**WHAT YOU HAVE TO DO:**
What you return must match the data exactly, line for line.

**AVAILABLE RECORDS:**
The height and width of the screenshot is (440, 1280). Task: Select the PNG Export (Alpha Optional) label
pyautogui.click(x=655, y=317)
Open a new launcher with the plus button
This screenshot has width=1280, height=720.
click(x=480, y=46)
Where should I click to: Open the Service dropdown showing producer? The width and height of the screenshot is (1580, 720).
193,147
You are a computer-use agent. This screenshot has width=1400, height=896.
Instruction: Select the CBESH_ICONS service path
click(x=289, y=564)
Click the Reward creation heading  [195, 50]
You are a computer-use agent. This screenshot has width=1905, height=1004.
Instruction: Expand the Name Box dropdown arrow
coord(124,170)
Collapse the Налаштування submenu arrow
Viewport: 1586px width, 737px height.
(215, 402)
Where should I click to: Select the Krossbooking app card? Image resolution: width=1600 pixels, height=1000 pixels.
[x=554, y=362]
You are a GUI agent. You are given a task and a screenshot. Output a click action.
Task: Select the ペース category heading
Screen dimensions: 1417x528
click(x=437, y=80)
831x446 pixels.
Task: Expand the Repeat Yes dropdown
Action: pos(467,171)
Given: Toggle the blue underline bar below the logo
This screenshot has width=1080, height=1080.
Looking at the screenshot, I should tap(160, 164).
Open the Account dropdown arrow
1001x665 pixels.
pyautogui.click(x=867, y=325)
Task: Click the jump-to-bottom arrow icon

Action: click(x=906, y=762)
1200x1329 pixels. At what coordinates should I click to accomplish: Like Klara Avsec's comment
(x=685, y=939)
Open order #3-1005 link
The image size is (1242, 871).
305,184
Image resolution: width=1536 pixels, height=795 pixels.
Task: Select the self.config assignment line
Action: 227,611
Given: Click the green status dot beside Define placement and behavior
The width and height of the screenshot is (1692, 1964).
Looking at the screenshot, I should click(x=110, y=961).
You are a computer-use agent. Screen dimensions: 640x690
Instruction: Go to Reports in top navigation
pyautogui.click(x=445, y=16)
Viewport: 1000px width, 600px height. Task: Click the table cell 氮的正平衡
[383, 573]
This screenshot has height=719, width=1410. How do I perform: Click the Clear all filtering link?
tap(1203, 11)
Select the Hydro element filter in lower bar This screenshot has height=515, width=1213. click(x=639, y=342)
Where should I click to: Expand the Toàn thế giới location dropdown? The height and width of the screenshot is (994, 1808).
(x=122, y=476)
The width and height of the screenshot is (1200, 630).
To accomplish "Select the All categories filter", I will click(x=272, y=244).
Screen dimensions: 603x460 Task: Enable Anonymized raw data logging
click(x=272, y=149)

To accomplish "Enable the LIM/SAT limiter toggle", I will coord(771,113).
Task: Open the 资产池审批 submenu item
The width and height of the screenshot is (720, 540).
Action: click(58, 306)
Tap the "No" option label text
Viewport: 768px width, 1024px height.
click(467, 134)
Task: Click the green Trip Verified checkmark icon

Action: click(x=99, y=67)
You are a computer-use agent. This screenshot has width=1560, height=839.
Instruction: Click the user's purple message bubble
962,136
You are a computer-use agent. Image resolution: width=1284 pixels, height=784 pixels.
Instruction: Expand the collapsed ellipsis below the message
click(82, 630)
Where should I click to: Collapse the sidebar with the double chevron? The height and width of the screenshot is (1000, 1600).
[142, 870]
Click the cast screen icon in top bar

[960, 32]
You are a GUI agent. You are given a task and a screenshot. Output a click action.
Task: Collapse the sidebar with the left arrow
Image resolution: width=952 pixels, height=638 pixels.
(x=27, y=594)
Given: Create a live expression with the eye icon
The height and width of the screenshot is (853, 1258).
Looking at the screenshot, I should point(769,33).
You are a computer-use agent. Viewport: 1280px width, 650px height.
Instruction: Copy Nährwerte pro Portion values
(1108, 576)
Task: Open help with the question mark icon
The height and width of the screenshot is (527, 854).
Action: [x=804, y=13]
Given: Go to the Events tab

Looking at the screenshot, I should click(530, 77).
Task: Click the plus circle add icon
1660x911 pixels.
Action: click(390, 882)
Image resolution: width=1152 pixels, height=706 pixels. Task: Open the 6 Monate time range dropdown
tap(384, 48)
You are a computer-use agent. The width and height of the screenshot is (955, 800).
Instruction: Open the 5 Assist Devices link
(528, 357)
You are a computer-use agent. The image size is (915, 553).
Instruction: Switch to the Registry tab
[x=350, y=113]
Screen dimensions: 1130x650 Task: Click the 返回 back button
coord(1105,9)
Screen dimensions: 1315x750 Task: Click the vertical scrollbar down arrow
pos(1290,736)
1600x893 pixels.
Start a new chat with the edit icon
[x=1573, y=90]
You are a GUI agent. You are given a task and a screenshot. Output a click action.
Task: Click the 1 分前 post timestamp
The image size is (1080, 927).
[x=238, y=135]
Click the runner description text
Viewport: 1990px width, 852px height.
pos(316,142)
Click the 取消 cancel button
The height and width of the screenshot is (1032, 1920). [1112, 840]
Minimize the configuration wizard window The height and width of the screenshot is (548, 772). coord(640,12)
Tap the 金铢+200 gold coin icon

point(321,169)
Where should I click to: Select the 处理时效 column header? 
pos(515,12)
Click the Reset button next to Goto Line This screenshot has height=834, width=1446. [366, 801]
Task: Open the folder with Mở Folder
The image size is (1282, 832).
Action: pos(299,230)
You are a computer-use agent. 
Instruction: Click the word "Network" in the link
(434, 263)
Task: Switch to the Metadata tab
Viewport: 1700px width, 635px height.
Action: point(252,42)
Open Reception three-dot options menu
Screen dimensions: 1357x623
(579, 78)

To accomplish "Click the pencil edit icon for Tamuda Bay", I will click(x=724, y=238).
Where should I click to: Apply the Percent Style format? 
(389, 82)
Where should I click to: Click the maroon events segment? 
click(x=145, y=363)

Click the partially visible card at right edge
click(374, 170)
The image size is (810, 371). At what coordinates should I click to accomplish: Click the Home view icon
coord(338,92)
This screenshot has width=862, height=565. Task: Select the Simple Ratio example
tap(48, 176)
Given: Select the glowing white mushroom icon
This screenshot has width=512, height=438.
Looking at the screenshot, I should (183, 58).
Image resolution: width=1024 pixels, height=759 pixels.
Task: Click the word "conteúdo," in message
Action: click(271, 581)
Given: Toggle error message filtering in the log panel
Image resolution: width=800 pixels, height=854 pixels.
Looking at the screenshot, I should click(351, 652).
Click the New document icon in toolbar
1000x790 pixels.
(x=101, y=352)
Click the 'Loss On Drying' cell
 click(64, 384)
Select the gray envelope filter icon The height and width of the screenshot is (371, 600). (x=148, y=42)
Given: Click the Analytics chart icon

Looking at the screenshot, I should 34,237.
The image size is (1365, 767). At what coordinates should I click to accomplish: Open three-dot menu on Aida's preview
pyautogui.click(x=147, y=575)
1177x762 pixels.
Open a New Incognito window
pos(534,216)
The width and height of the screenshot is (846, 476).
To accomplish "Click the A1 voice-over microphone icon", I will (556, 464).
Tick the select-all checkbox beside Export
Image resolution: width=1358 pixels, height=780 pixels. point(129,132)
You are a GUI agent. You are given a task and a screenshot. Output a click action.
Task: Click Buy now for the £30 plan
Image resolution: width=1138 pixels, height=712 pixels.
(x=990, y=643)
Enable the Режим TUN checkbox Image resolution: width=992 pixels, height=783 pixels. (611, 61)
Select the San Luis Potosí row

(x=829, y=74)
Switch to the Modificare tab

**RESULT OF THE TASK:**
The height and width of the screenshot is (440, 1280). Task: Select the PNG Export (Alpha Optional) label
pyautogui.click(x=655, y=317)
Open a new launcher with the plus button
This screenshot has width=1280, height=720.
click(x=480, y=46)
Where should I click to: Open the Service dropdown showing producer? The width and height of the screenshot is (1580, 720).
193,147
You are a computer-use agent. This screenshot has width=1400, height=896.
Instruction: Select the CBESH_ICONS service path
click(x=289, y=564)
Click the Reward creation heading  [195, 50]
You are a computer-use agent. This screenshot has width=1905, height=1004.
Instruction: Expand the Name Box dropdown arrow
coord(124,170)
Collapse the Налаштування submenu arrow
Viewport: 1586px width, 737px height.
(215, 402)
Where should I click to: Select the Krossbooking app card? Image resolution: width=1600 pixels, height=1000 pixels.
[x=554, y=362]
You are a GUI agent. You are given a task and a screenshot. Output a click action.
Task: Select the ペース category heading
Screen dimensions: 1417x528
click(x=437, y=80)
831x446 pixels.
Task: Expand the Repeat Yes dropdown
Action: pos(467,171)
Given: Toggle the blue underline bar below the logo
This screenshot has width=1080, height=1080.
Looking at the screenshot, I should tap(160, 164).
Open the Account dropdown arrow
1001x665 pixels.
pyautogui.click(x=867, y=325)
Task: Click the jump-to-bottom arrow icon

Action: click(x=906, y=762)
1200x1329 pixels. At what coordinates should I click to accomplish: Like Klara Avsec's comment
(x=685, y=939)
Open order #3-1005 link
The image size is (1242, 871).
305,184
Image resolution: width=1536 pixels, height=795 pixels.
Task: Select the self.config assignment line
Action: 227,611
Given: Click the green status dot beside Define placement and behavior
The width and height of the screenshot is (1692, 1964).
Looking at the screenshot, I should click(x=110, y=961).
You are a computer-use agent. Screen dimensions: 640x690
Instruction: Go to Reports in top navigation
pyautogui.click(x=445, y=16)
Viewport: 1000px width, 600px height. Task: Click the table cell 氮的正平衡
[383, 573]
This screenshot has height=719, width=1410. How do I perform: Click the Clear all filtering link?
tap(1203, 11)
Select the Hydro element filter in lower bar This screenshot has height=515, width=1213. click(x=639, y=342)
Where should I click to: Expand the Toàn thế giới location dropdown? The height and width of the screenshot is (994, 1808).
(x=122, y=476)
The width and height of the screenshot is (1200, 630).
To accomplish "Select the All categories filter", I will click(x=272, y=244).
Screen dimensions: 603x460 Task: Enable Anonymized raw data logging
click(x=272, y=149)

To accomplish "Enable the LIM/SAT limiter toggle", I will coord(771,113).
Task: Open the 资产池审批 submenu item
The width and height of the screenshot is (720, 540).
Action: click(58, 306)
Tap the "No" option label text
Viewport: 768px width, 1024px height.
click(467, 134)
Task: Click the green Trip Verified checkmark icon

Action: click(x=99, y=67)
You are a computer-use agent. This screenshot has width=1560, height=839.
Instruction: Click the user's purple message bubble
962,136
You are a computer-use agent. Image resolution: width=1284 pixels, height=784 pixels.
Instruction: Expand the collapsed ellipsis below the message
click(82, 630)
Where should I click to: Collapse the sidebar with the double chevron? The height and width of the screenshot is (1000, 1600).
[142, 870]
Click the cast screen icon in top bar

[960, 32]
You are a GUI agent. You are given a task and a screenshot. Output a click action.
Task: Collapse the sidebar with the left arrow
Image resolution: width=952 pixels, height=638 pixels.
(x=27, y=594)
Given: Create a live expression with the eye icon
The height and width of the screenshot is (853, 1258).
Looking at the screenshot, I should point(769,33).
You are a computer-use agent. Viewport: 1280px width, 650px height.
Instruction: Copy Nährwerte pro Portion values
(1108, 576)
Task: Open help with the question mark icon
The height and width of the screenshot is (527, 854).
Action: [x=804, y=13]
Given: Go to the Events tab

Looking at the screenshot, I should click(530, 77).
Task: Click the plus circle add icon
1660x911 pixels.
Action: click(390, 882)
Image resolution: width=1152 pixels, height=706 pixels. Task: Open the 6 Monate time range dropdown
tap(384, 48)
You are a computer-use agent. The width and height of the screenshot is (955, 800).
Instruction: Open the 5 Assist Devices link
(528, 357)
You are a computer-use agent. The image size is (915, 553).
Instruction: Switch to the Registry tab
[x=350, y=113]
Screen dimensions: 1130x650 Task: Click the 返回 back button
coord(1105,9)
Screen dimensions: 1315x750 Task: Click the vertical scrollbar down arrow
pos(1290,736)
1600x893 pixels.
Start a new chat with the edit icon
[x=1573, y=90]
You are a GUI agent. You are given a task and a screenshot. Output a click action.
Task: Click the 1 分前 post timestamp
The image size is (1080, 927).
[x=238, y=135]
Click the runner description text
Viewport: 1990px width, 852px height.
pos(316,142)
Click the 取消 cancel button
The height and width of the screenshot is (1032, 1920). [1112, 840]
Minimize the configuration wizard window The height and width of the screenshot is (548, 772). coord(640,12)
Tap the 金铢+200 gold coin icon

point(321,169)
Where should I click to: Select the 处理时效 column header? 
pos(515,12)
Click the Reset button next to Goto Line This screenshot has height=834, width=1446. [366, 801]
Task: Open the folder with Mở Folder
The image size is (1282, 832).
Action: pos(299,230)
You are a computer-use agent. 
Instruction: Click the word "Network" in the link
(434, 263)
Task: Switch to the Metadata tab
Viewport: 1700px width, 635px height.
Action: point(252,42)
Open Reception three-dot options menu
Screen dimensions: 1357x623
(579, 78)

To accomplish "Click the pencil edit icon for Tamuda Bay", I will click(x=724, y=238).
Where should I click to: Apply the Percent Style format? 
(389, 82)
Where should I click to: Click the maroon events segment? 
click(x=145, y=363)

Click the partially visible card at right edge
click(374, 170)
The image size is (810, 371). At what coordinates should I click to accomplish: Click the Home view icon
coord(338,92)
This screenshot has width=862, height=565. Task: Select the Simple Ratio example
tap(48, 176)
Given: Select the glowing white mushroom icon
This screenshot has width=512, height=438.
Looking at the screenshot, I should (183, 58).
Image resolution: width=1024 pixels, height=759 pixels.
Task: Click the word "conteúdo," in message
Action: click(271, 581)
Given: Toggle error message filtering in the log panel
Image resolution: width=800 pixels, height=854 pixels.
Looking at the screenshot, I should click(351, 652).
Click the New document icon in toolbar
1000x790 pixels.
(x=101, y=352)
Click the 'Loss On Drying' cell
 click(64, 384)
Select the gray envelope filter icon The height and width of the screenshot is (371, 600). (x=148, y=42)
Given: Click the Analytics chart icon

Looking at the screenshot, I should 34,237.
The image size is (1365, 767). At what coordinates should I click to accomplish: Open three-dot menu on Aida's preview
pyautogui.click(x=147, y=575)
1177x762 pixels.
Open a New Incognito window
pos(534,216)
The width and height of the screenshot is (846, 476).
To accomplish "Click the A1 voice-over microphone icon", I will (556, 464).
Tick the select-all checkbox beside Export
Image resolution: width=1358 pixels, height=780 pixels. point(129,132)
You are a GUI agent. You are given a task and a screenshot. Output a click action.
Task: Click Buy now for the £30 plan
Image resolution: width=1138 pixels, height=712 pixels.
(x=990, y=643)
Enable the Режим TUN checkbox Image resolution: width=992 pixels, height=783 pixels. (611, 61)
Select the San Luis Potosí row

(x=829, y=74)
Switch to the Modificare tab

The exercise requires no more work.